The Library on the Lagoon

THE LIBRARY ON THE LAGOON is an ephemeral library and public research outpost on the Lagos Lagoon. The project takes place aboard a barge that invites participants to reflect on the relationships between water, archives, resistance, and imagination.

Rather than a traditional exhibition, the project is participatory.

Writing, listening, and environmental action happen together. The central work, Lagoonal Calendar, invites participants to reflect on the lagoon’s past, present, and future, and physically connects their words to a trash-collection wheel operating in the water.

Contributing Artists: Maryam Kazeem, Joshua Segun-Lean, Adeyosola Adeniran, and Nisreen Kaj.


CURATOR’S NOTE

How to place a body of water—to understand its boundaries and location? Rather than where, The Library on the Lagoon begins with when.
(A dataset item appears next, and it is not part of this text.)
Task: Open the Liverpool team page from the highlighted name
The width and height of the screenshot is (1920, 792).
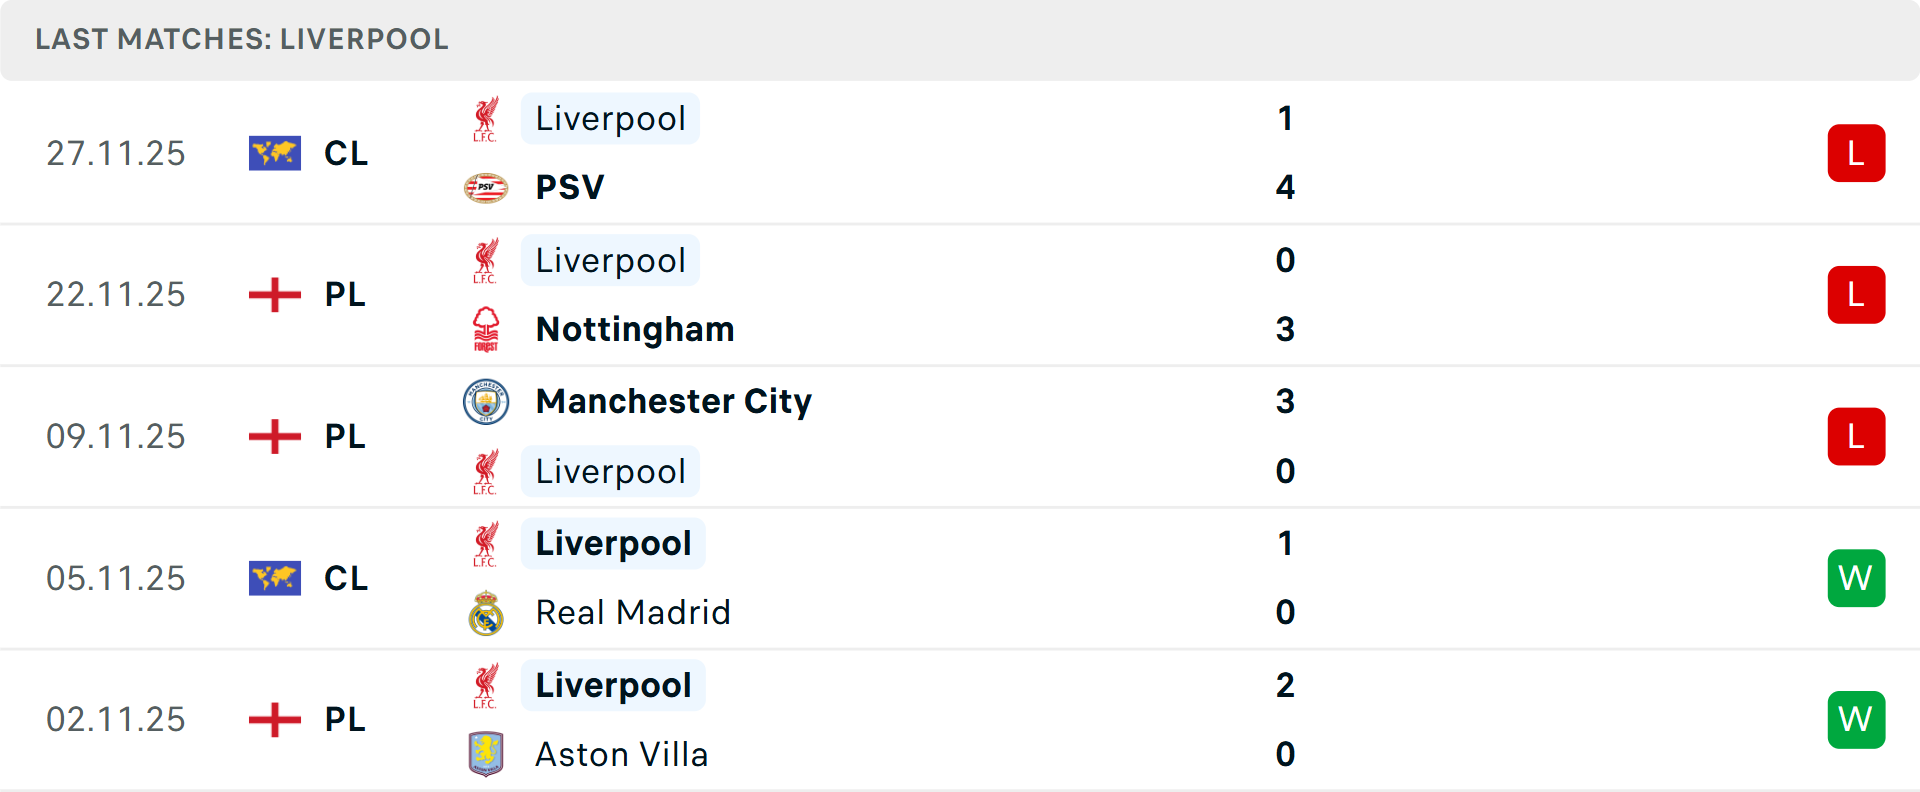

To ask ‘when is the Lagos Lagoon?’ is to underscore both a beginning and a possible ending.

Situated within the history of the British colonial government’s reclamation of approximately 1,000 acres of swamp from the lagoon between 1904 and 1946, the project departs from this colonial relationship and its lasting influence on how we engage with, experience, and make use of the lagoon today.

An ephemeral archive and public research outpost on the Lagos Lagoon, the space invites visitors to reflect on the relations among water, archives, resistance, and imagination. Through the intersection of these themes, the project emphasizes how Lagos’s political, economic, and cultural histories shape dominant attitudes toward terrestrial and marine life. It asks how these histories determine the values assigned to these ecosystems—as resources necessary to sustain human life or as sites where human life itself takes place.

Such assignations of value raise critical questions about the commons and ecological responsibility: Who owns the lagoon? Should it be equally accessible to all, and to what end? Are the risks posed by our activities to human and non-human life justifiable?

If the lagoon exists in our collective imagination as either a problem of waste management or as a luxurious venue attraction, then its future, and ours, depends on imagining something else. In that process, we begin to accept that its future and ours are inseparable, that this body is our body, deserving of care.

Extending these questions of value and responsibility, the Lagos Lagoon emerges not as a passive site but as a witness—one that predates colonial grammars and resource framings and will remain long after. As we study it, it studies us in return, recording our gestures and actions, its waters reflecting who we are and what we have done to it.

The Library on the Lagoon is a confrontation, spatially and temporally, daring us to resituate ourselves within an abandoned symbiosis with the lagoon. It suggests a different economy and a call to gather, reorganize our ways of being and seeing, and collectively shape a transient, evolving library—positioning the lagoon as a site of ongoing loss and recurrence.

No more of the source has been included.